Leprdb mice is a long-standing spontaneous model of type 2 diabetes due to leptin receptor deficiency (Srinivasan & Ramarao, 2007). How the mice progress from normal glycemia, hyperinsulinemia to severe hyperglycemia, hypoinsulinemia at the islet to the granular levels has not yet been characterized. In this study, we have confirmed the similarities of our Leprdb colony (BKS.Cg-Dock7m +/+ Leprdb/J, the Jackson Laboratory, USA) with previous work. The db/db mice gained weight faster than the wild type littermates, exhibited the obese phenotype after 4 weeks of age, and their average glycemic profile was similar to previous studies (Ishida et al., 2004, Kawasaki et al., 2005). However, performing the glucose tolerance test (1g/kg body weight, i.p.) in db/db mice (13-18 week old), we found that as in humans, the mice showed diverse levels of glycemia with fasting blood glucose ranging from 6.1mM to 36.7mM. Interestingly, there was no good correlation between age and the disease severity. Therefore, we classified the mice according to their area under the curve (AUC) of the 2 h glucose tolerance test (mmol.minute)(AUC<2200, mild; 2200-2800, intermediate and >2800, severe). We found that serum insulin, pancreatic insulin content, and islet insulin content was higher than the wild type in the mild and intermediate db/db groups, and decreased significantly in the severe db/db group. Although there was a good correlation between blood glucose and the islet insulin secretion in response to glucose (hyperglycemic mice secreted less insulin), it was not the case for high potassium stimulation where the average insulin secretion of the db/db islets was even higher than the control islets. This suggested an upstream defect of the glucose stimulus-insulin secretory pathway. We also assessed the islet insulin secretion at the granular level using a two-photon assay. The diabetic db/db islets had significantly less fusion granules which was due not only to the reduction of events per cell but also to the loss of responding cells. We investigated the basis of the non-responding cells using immunofluorescence and showed that db/db islets had significantly more cells that lost their mature β-cell identity and had dedifferentiated to neurogenin-3(+) state which occurred as early as the AUC<2200. This was confirmed using qPCR on whole-islet RNA.

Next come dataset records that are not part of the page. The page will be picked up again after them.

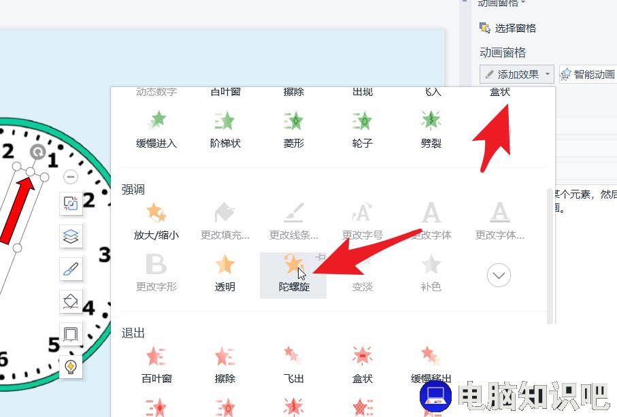Choose the 劈裂 split entrance effect
The height and width of the screenshot is (417, 617).
pos(431,130)
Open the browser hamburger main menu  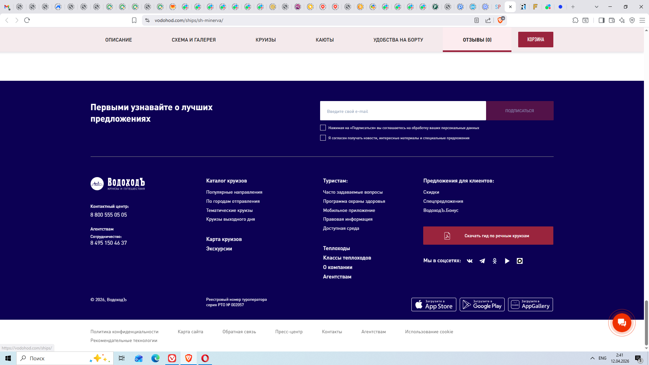642,20
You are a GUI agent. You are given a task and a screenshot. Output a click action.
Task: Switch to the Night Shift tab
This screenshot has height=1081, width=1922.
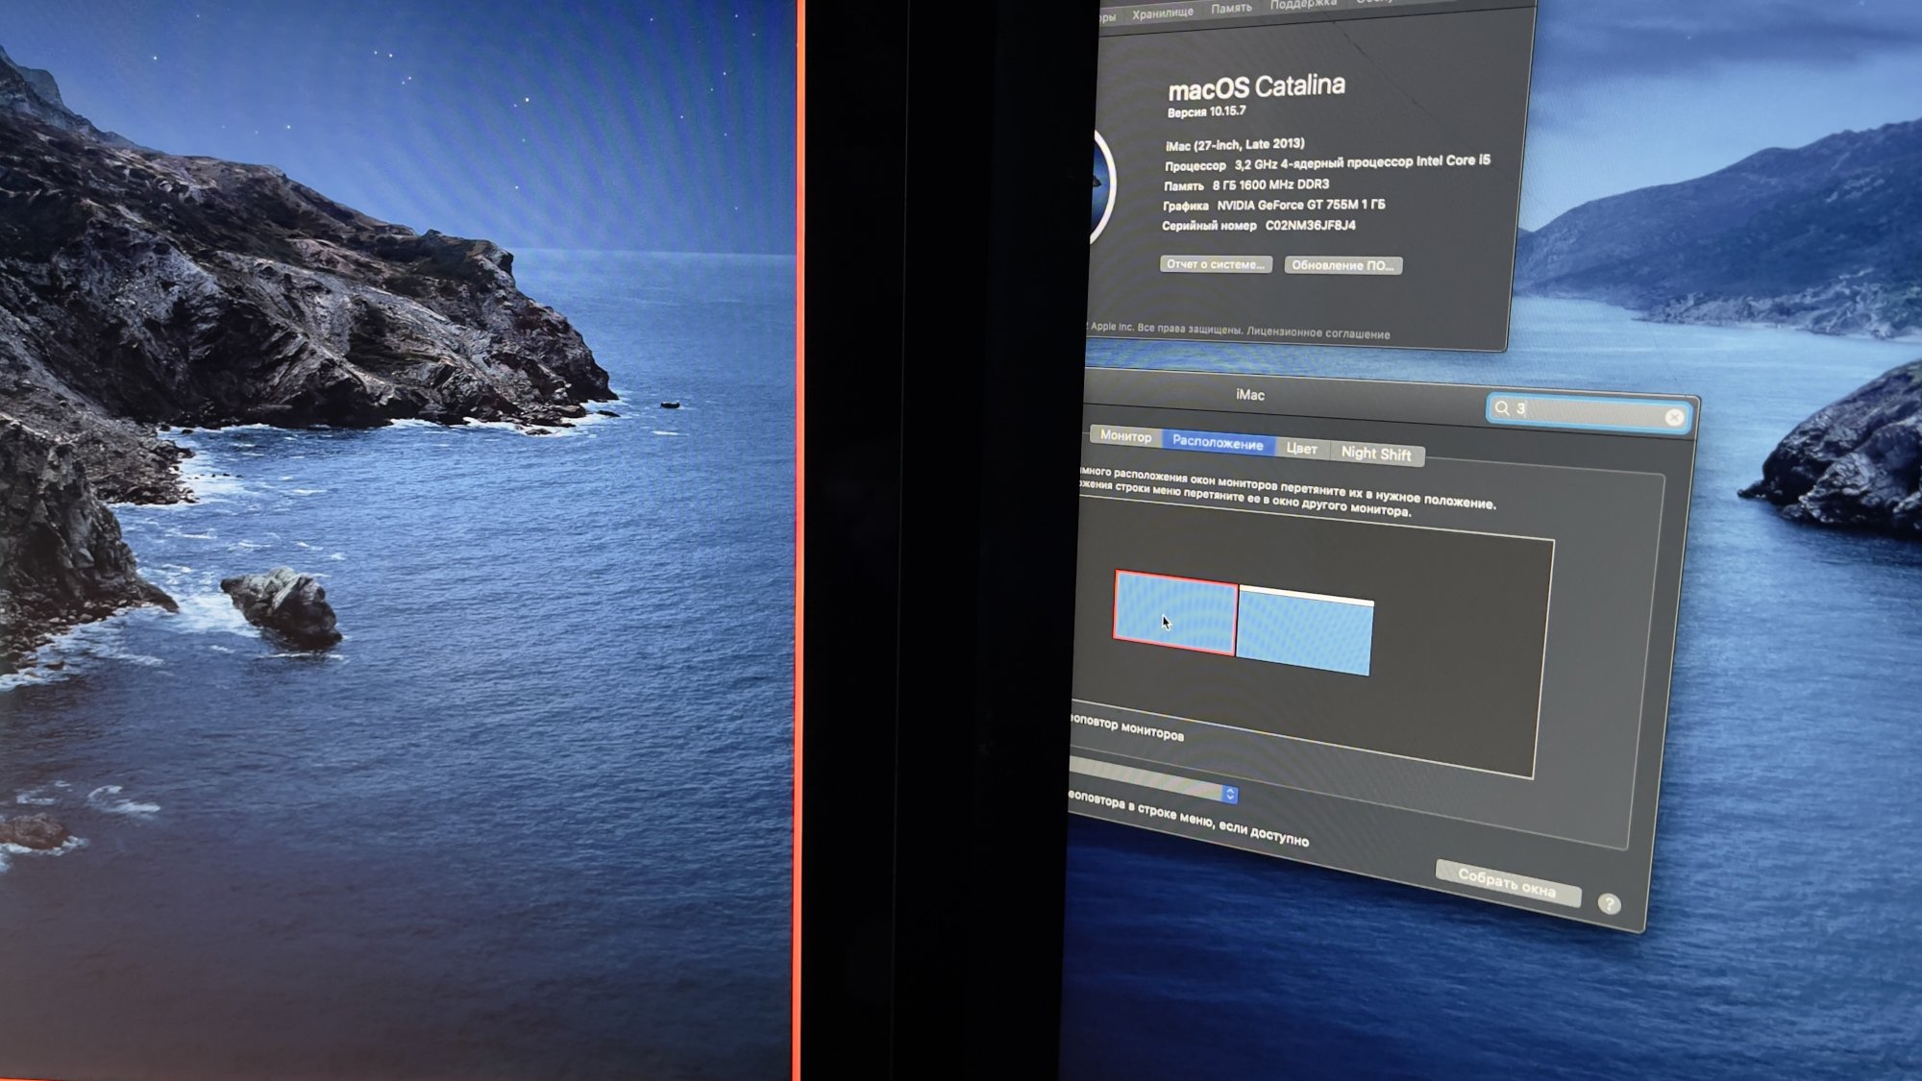click(1375, 454)
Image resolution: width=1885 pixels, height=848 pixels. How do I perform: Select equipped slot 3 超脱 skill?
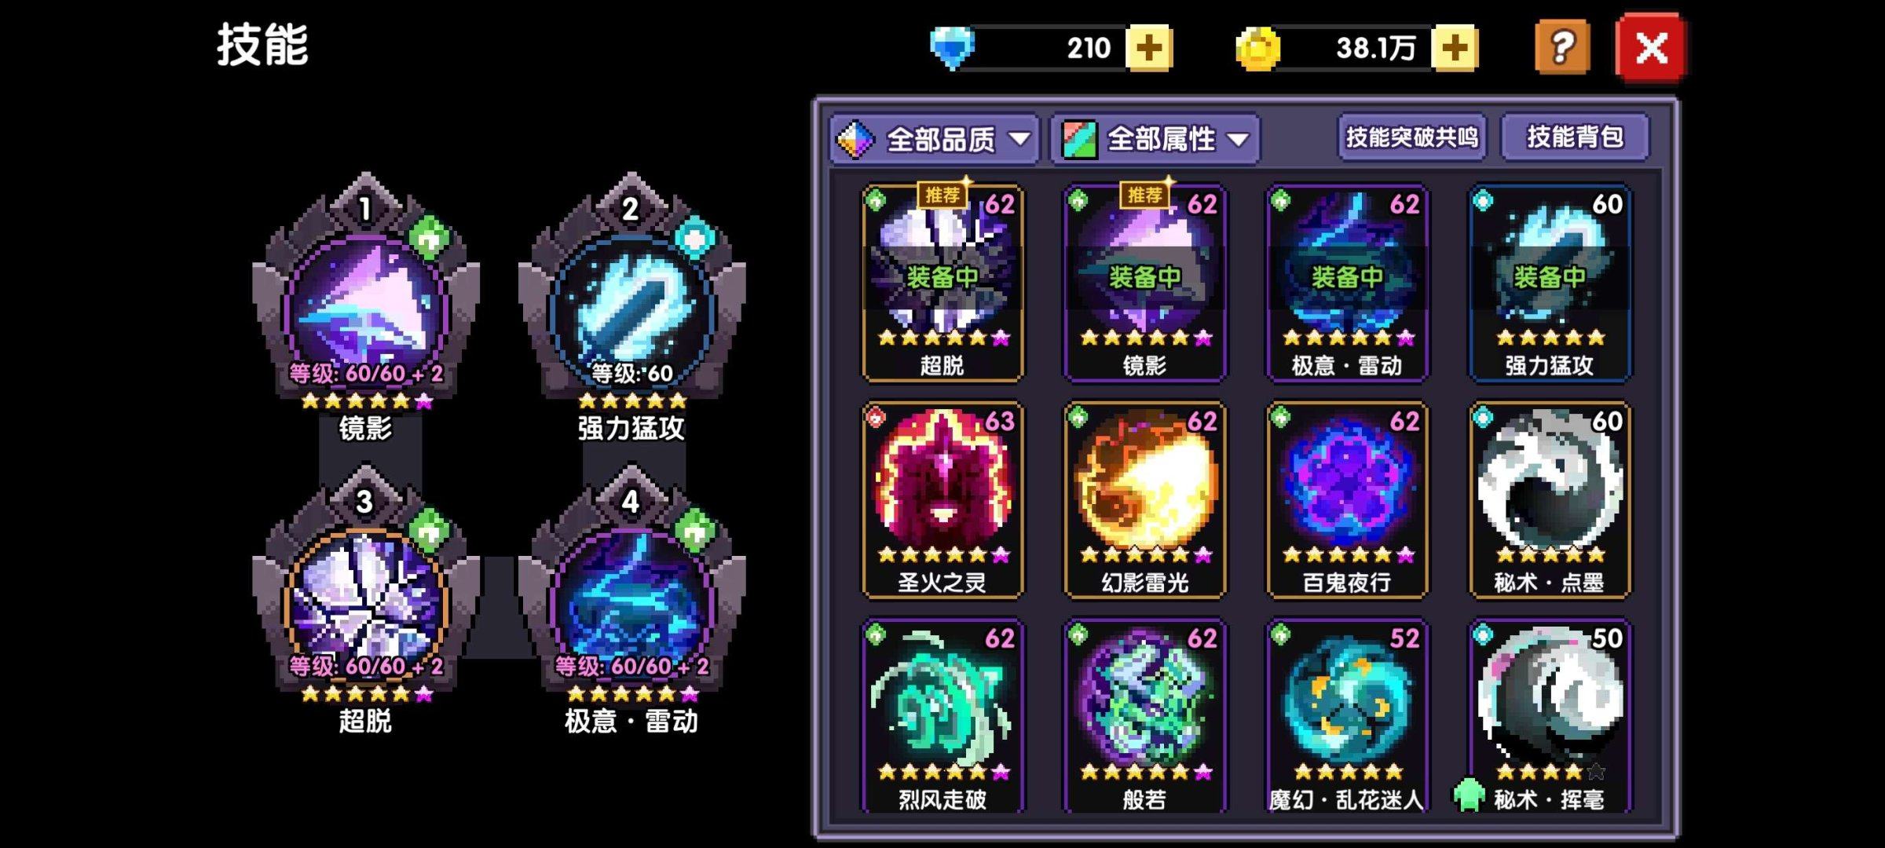[366, 601]
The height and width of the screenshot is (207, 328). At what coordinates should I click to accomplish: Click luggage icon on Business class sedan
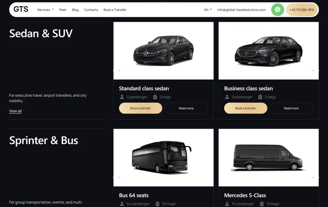260,97
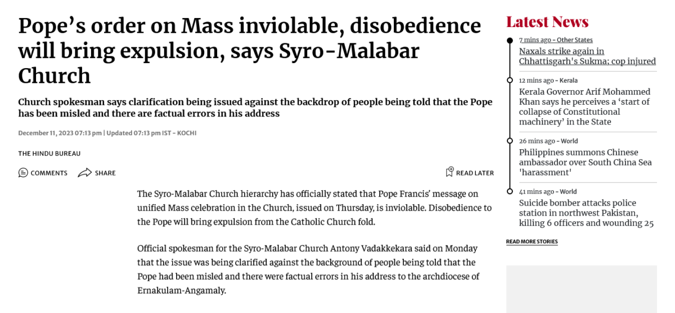Open the Comments section label
Image resolution: width=675 pixels, height=313 pixels.
(x=49, y=173)
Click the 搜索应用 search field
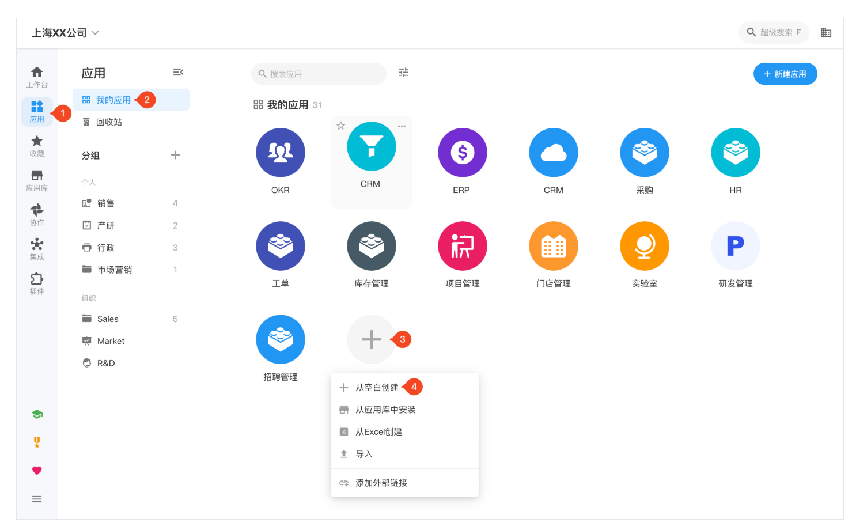852x530 pixels. pos(319,74)
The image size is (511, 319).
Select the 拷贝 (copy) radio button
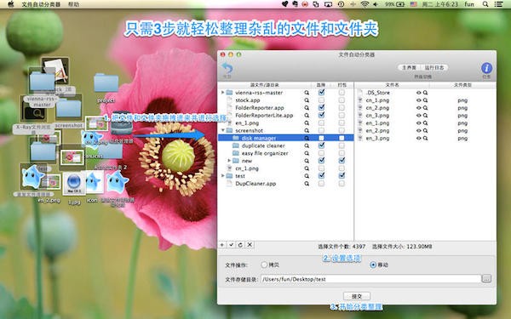tap(264, 265)
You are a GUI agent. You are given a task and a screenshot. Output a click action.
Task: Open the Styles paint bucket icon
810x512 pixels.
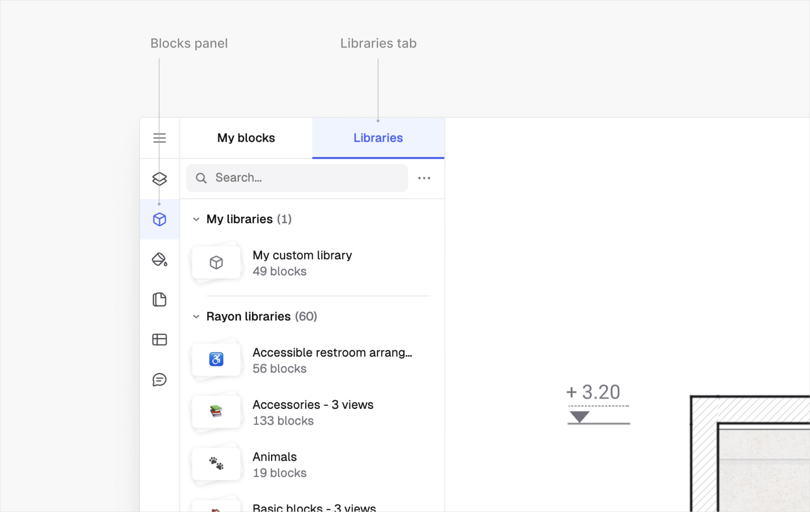pyautogui.click(x=159, y=259)
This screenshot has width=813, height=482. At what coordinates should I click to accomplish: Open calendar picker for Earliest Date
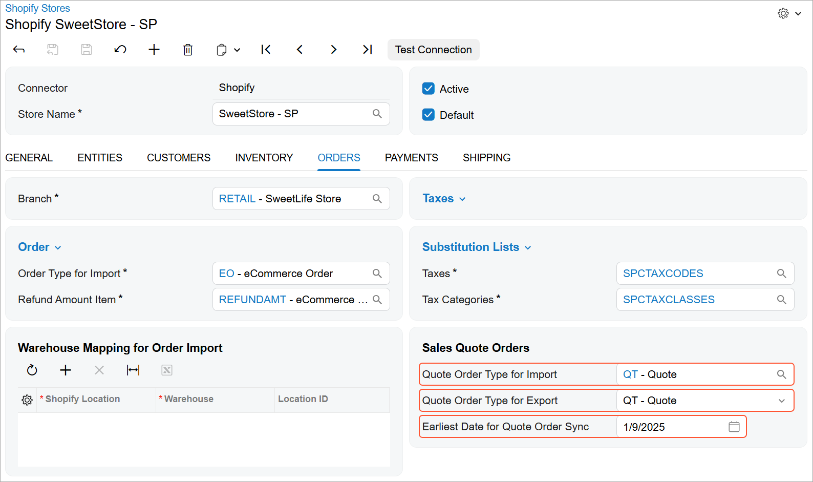pos(734,427)
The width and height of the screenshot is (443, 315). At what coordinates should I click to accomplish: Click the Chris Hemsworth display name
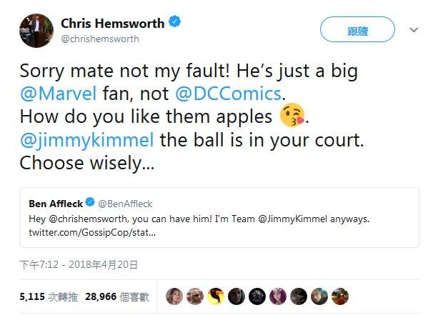click(x=112, y=23)
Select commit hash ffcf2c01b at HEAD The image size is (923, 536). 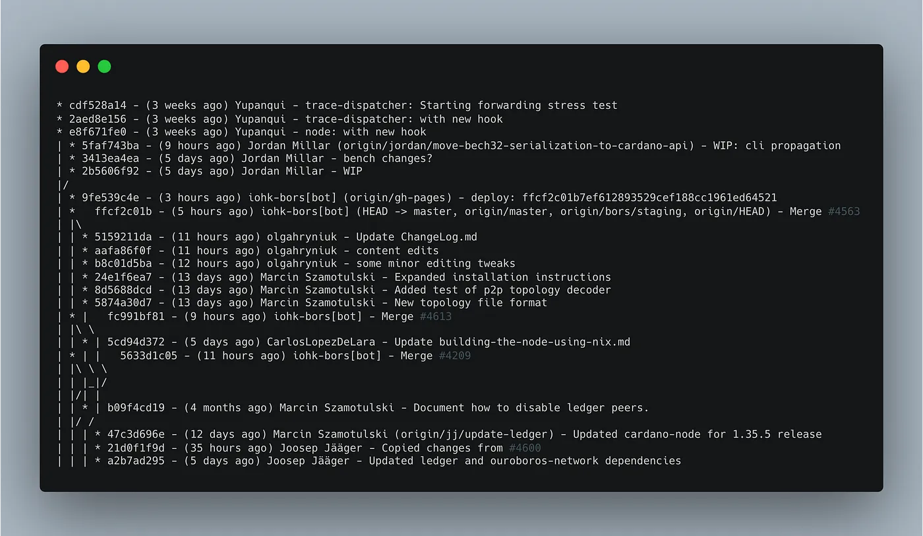click(x=123, y=211)
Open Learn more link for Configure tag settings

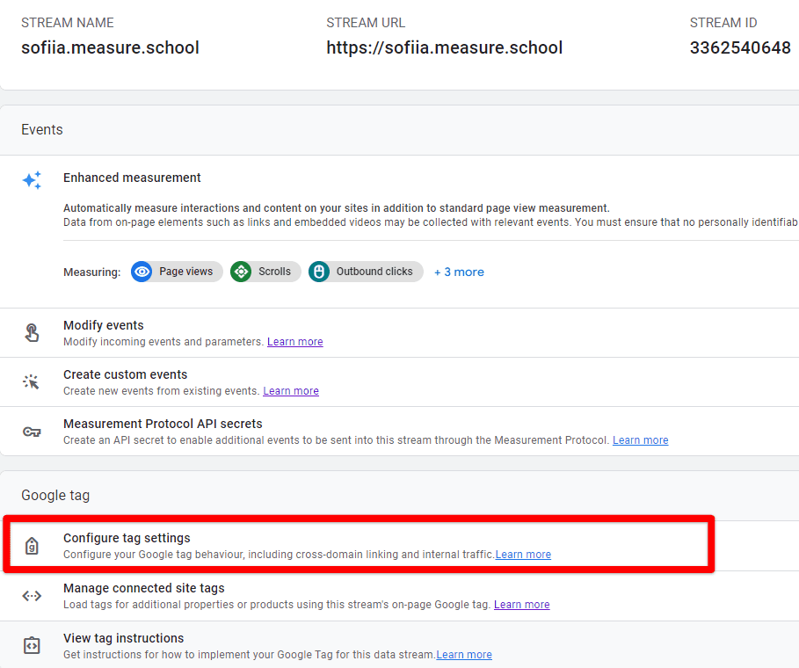pos(523,555)
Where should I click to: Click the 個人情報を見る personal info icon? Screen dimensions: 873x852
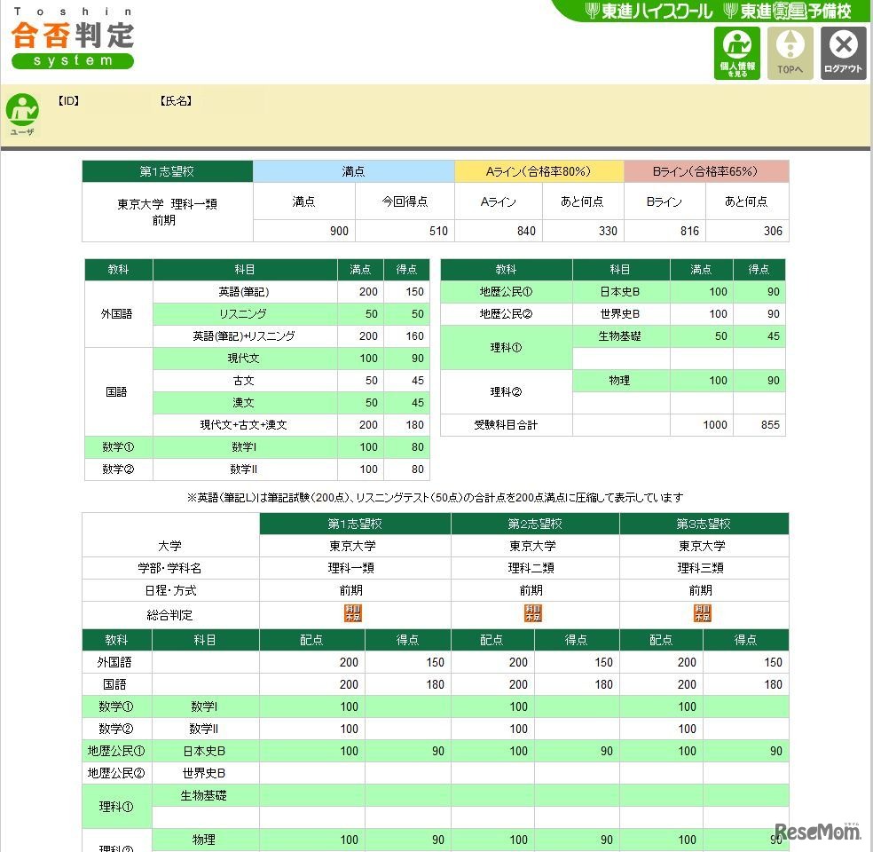(x=736, y=51)
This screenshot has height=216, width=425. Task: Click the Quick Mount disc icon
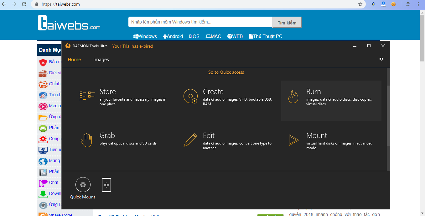tap(83, 185)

We conclude that the diabetic phenotype of the Leprdb mice was diverse. At the animal level, the pancreatic mass and islet size could compensate for the β-cell dysfunction in the mild group, but failed to do so when the blood glucose rose considerably. At the islet level, the major cause of the secretory defect in db/db islets was a loss of responding β-cells with dedifferentiation of β-cells to a progenitor-like cell as a proposed explanation. Additionally, at the cellular level, the defect in the severe db/db group mainly lay upstream (the glucose transporter and the glucose metabolism steps).

Figure 1

Ishida H, Takizawa M, Ozawa S, Nakamichi Y, Yamaguchi S, Katsuta H, Tanaka T, Maruyam, M, Katahira H, Yoshimoto K, Itagaki E & Nagamatsu S. (2004) Metabolism, 53: 488-494.

Kawasaki F, Matsuda M, Kanda Y, Inoue H & Kaku K. (2005) American Journal of Physiology. Endocrinology and Metabolism, 288: E510-8.

Srinivasan K & Ramarao P. (2007) Indian Journal of Medical Research, 125: 451-72.